## Selected extract
Better Together Blog

A Home for Love

Ann “Teddy” Thomas, President and Executive Director of Ronlad McDonald House Southern New Jersey, plays with Mateo Banacquiti, 1, while his mother, Illse, watches. The boy is having surgery at Wills Eye Hospital.

 

At the Ronald McDonald House of Southern New Jersey, Ann “Teddy” Thomas smiles and sits down on the rug next to Mateo Bonacquisti.

He’s barely a year old, has been diagnosed with cancer, and is going to have surgery to save his sight. She’s the president and executive director of the 25-bedroom house in Camden where Mateo and his Detroit-area family are staying.

Thomas helped get the house started in the early 1980s and has been synonymous with it ever since. But at the moment, she’s playing a toy xylophone with Mateo.

Mateo’s mother, Ilse, tells me matter-of-factly that “there was no saving the right eye, so it was removed” at a Detroit hospital.

“But now there’s a tumor growing in his left eye,” she explains.

That’s why Ilse and her husband, Mike, a maintenance worker in a steel plant, drove to Camden from Michigan so their son could undergo potentially sight-saving surgery at Wills Eye. Being able to staying at Ronald McDonald, Mike says, has been “amazing.”

The house will celebrate its 35th anniversary on Oct. 4. Which also is Thomas’ birthday.

 “It just happened that way,” says the Tuscaloosa, Ala., native, her Southern twang intact despite her decades in the mid-Atlantic and Northeasterm United States.

“I get to have a very large birthday party every year.”

In 1982, Thomas was living in Cherry Hill and raising three children when her neighbor Milton H. Donaldson — a pediatric hematologic oncologist and also an Alabama native — asked if she’d volunteer to help launch a Ronald McDonald House in Camden.

The following year, she was running the place. Which is no surprise to anyone who’s seen her in action, as I have on a couple of occasions over the years.

“I was 35 when the house opened,” Thomas recalls. “I rarely tell people my age, because I would hate for them to think I should be walking out the door. I don’t intend to walk out the door.”

## Data records
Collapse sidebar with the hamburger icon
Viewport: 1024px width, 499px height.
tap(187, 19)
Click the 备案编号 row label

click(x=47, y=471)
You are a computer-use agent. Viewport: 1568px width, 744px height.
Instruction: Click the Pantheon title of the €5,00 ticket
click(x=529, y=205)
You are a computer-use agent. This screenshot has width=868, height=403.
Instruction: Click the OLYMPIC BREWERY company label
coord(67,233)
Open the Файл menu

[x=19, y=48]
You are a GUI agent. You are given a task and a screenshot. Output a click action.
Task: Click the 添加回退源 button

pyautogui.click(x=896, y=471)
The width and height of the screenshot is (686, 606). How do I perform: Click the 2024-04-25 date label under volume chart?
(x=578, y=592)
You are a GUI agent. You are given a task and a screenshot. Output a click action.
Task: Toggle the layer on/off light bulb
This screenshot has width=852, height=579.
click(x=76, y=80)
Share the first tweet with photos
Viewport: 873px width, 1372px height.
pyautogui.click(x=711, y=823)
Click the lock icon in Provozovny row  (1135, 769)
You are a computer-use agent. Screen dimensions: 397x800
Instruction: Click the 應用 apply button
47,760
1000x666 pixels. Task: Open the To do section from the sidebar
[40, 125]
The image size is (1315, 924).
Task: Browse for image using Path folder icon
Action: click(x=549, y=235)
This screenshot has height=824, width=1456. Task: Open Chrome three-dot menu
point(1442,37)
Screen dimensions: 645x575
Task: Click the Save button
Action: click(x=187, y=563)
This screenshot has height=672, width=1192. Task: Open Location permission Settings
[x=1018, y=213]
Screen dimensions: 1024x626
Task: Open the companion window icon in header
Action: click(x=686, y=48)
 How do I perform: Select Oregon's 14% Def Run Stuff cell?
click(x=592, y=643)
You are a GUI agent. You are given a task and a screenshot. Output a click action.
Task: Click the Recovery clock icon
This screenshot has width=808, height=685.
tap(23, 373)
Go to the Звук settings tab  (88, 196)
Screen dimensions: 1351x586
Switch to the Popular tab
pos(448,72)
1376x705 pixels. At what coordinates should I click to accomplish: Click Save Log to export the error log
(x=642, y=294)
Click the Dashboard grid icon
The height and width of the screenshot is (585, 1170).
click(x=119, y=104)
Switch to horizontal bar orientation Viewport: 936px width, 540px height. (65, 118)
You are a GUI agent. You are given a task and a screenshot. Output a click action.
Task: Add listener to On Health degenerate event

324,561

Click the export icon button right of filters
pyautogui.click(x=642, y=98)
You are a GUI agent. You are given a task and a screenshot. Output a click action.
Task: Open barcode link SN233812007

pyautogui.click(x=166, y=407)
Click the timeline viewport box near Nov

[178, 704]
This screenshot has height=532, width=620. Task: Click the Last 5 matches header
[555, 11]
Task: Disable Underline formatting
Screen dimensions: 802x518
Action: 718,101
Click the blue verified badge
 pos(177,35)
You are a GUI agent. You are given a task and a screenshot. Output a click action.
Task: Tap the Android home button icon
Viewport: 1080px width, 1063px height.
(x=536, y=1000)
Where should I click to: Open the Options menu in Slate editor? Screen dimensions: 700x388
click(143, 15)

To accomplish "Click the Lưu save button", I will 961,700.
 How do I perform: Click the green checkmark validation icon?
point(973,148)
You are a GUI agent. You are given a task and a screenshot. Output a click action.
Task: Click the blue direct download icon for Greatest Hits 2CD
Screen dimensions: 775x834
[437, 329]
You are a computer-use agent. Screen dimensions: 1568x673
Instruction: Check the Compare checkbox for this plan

## Goal of the exercise
Please proceed with the blog post about Ann "Teddy" Thomas and the Ronald McDonald House of Southern New Jersey, picking up right after its last sentence and ignoring the items.

## Expected answer
She’s too busy, for one thing. The house, like the 365 others worldwide, must raise the money for its budget. For Camden, it means $1.6 million each year, although the goal of local McDonald’s owners is to contribute up to 10 percent of the budget from donation boxes at their restaurants. The house has a full-time and part-time staff of 21 and relies upon what she describes as “700 very devoted volunteers” to serve about 700 families annually.

Often, the families have a child being treated for cancer, although some of the kids have other serious illnesses or injuries. The families are referred by one of four regional medical institutions: Cooper University Hospital, Wills Eye, Shriners Hospital for Children, and Children’s Hospital of Philadelphia.

“We’re full 365 nights a year,” says Thomas. “We had to turn away 200 referrals last year, once as many as 15 in one day. That’s the hardest thing.”

The first Camden house, a 10-room renovated Victorian landmark on Benson Street, has long since been replaced by a spacious, three-story brick edifice on Martin Luther King Boulevard near Broadway in downtown Camden.

The number of rooms has been increased over the years, and renovations now underway include construction of a second kitchen. This will accommodate families who prepare food for themselves as well as the volunteers who arrive daily to make dinner.

Although the children do not receive medical treatment at the house, in recent years they have tended to spend much more time there.

“Thirty-five years ago, you rarely saw the children. They were all in the hospital,” Thomas recalls. “But as medicine has evolved, and outpatient [treatment]  has become more prevalent, we find that almost 80 percent of the children stay here with us and go back and forth to the hospital during the day.”

Two mornings a week, Pat Trautner,  a volunteer who lives in Clarksboro, Gloucester County, drives the kids and their families to medical treatment “and wherever they need to go.”

He started doing so after he retired as a union pipefitter with Local 322 in Winslow Township.

“I enjoy meeting the kids, and the parents. They’re so resilient,” Trautner says. “Their  kids are sick, they’re worried and they’re far away from home. They appreciate the house more than you can imagine.”

Thomas describes the house as “the world’s best informal support group. … The parents take incredible care of each other. At dinner, it’s everybody sharing tears, hopes and dreams.”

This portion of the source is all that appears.